The same habit works well for spare camera batteries, battery charging cases, and other loose lithium batteries. Put all battery items in one pouch so you can pull them at once if needed.

Common Mistakes That Lead To Airport Trouble

Packing The Charger In A Checked Suitcase

This is still the top mistake. People charge a phone in the terminal, toss the power bank back into the suitcase, and forget about it. Once the bag is checked, the charger is in the wrong place.

Mixing Up A Power Bank And A Plug-In Charger

If the item holds power on its own, it is not just a charger. It is a spare battery. That wording changes the rule.

Ignoring The Battery Size

Most compact phone chargers are fine in carry-on baggage. Bigger units used for laptops or work gear may need airline approval, and some are too large for passenger travel.

Leaving It In A Gate-Checked Bag

This one catches seasoned travelers too. A carry-on can become a checked bag in a hurry. If that happens, the charger needs to come out.

Traveling With A Damaged Charger

A swollen case, cracked shell, burnt smell, or bent port is a red flag. Damaged batteries should not travel. Replace the charger before the trip rather than hoping nobody notices.

What This Means For Your Trip

If you are flying with one or two everyday power banks for a phone, tablet, or earbuds, the rule is simple: carry them with you in the cabin. Keep the label readable, pack them where you can reach them, and pull them out if your cabin bag gets checked.

If you use a larger battery pack for camera gear, a drone setup, or a work laptop, check the watt-hour rating before travel. That small step tells you whether the charger is cabin-safe, needs airline approval, or should stay home.
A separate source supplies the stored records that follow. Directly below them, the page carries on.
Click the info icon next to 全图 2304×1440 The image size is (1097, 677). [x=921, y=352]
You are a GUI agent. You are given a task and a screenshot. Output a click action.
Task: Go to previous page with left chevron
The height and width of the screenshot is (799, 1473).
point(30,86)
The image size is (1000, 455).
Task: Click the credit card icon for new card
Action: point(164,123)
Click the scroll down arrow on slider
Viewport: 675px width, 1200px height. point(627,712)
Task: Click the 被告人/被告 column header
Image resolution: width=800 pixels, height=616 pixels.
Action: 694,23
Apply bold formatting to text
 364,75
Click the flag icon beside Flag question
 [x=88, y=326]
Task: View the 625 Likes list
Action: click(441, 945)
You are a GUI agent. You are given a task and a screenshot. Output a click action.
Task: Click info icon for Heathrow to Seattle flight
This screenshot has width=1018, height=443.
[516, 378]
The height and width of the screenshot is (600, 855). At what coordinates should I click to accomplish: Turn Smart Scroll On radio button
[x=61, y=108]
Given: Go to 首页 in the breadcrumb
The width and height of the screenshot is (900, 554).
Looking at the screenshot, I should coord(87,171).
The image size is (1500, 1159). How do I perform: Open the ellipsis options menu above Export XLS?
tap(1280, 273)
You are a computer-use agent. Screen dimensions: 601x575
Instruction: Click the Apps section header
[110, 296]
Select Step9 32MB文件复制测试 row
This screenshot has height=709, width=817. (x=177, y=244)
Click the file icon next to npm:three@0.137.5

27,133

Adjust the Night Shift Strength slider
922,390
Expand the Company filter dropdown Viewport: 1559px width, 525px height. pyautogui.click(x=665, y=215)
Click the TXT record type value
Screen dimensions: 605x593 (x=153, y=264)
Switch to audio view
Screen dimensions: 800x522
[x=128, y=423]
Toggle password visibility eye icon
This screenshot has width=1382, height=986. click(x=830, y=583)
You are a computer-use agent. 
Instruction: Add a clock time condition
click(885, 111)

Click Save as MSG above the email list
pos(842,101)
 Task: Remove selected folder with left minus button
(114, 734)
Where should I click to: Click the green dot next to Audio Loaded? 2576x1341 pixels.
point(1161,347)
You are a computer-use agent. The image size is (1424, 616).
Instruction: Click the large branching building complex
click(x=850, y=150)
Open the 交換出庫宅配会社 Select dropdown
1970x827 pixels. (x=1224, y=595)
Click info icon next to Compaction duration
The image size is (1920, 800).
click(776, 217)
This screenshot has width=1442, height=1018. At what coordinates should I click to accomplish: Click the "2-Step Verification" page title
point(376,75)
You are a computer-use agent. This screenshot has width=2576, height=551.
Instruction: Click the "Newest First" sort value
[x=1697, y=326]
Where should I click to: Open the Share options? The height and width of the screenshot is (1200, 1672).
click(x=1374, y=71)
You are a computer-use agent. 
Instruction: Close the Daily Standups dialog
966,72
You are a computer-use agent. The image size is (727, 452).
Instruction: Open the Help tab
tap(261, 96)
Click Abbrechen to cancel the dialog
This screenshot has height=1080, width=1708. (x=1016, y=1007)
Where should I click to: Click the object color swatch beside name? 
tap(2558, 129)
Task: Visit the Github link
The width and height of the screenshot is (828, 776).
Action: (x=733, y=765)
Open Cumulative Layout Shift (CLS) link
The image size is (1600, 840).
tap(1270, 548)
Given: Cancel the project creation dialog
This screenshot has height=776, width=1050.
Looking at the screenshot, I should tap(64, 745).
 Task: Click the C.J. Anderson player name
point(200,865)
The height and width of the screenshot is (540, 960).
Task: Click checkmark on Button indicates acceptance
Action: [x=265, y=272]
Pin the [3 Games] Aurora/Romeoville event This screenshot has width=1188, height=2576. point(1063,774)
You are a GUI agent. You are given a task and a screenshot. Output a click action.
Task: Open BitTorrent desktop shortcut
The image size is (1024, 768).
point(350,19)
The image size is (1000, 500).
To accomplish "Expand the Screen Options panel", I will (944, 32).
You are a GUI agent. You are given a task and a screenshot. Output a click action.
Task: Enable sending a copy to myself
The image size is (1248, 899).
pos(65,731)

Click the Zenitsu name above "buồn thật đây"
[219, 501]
For most travelers, this is not a hard packing problem. It is just a rule that needs one clean habit. Treat portable chargers like spare batteries every single time you fly, and you will stay on the right side of airport screening and airline safety rules.

References & Sources

  • Transportation Security Administration (TSA).“Power Banks.”States that spare lithium batteries, including power banks and phone chargers, are prohibited in checked luggage.
  • Federal Aviation Administration (FAA).“PackSafe – Lithium Batteries.”Lists carry-on rules, watt-hour limits, and the rule that spare lithium batteries and power banks must stay with the passenger in the cabin.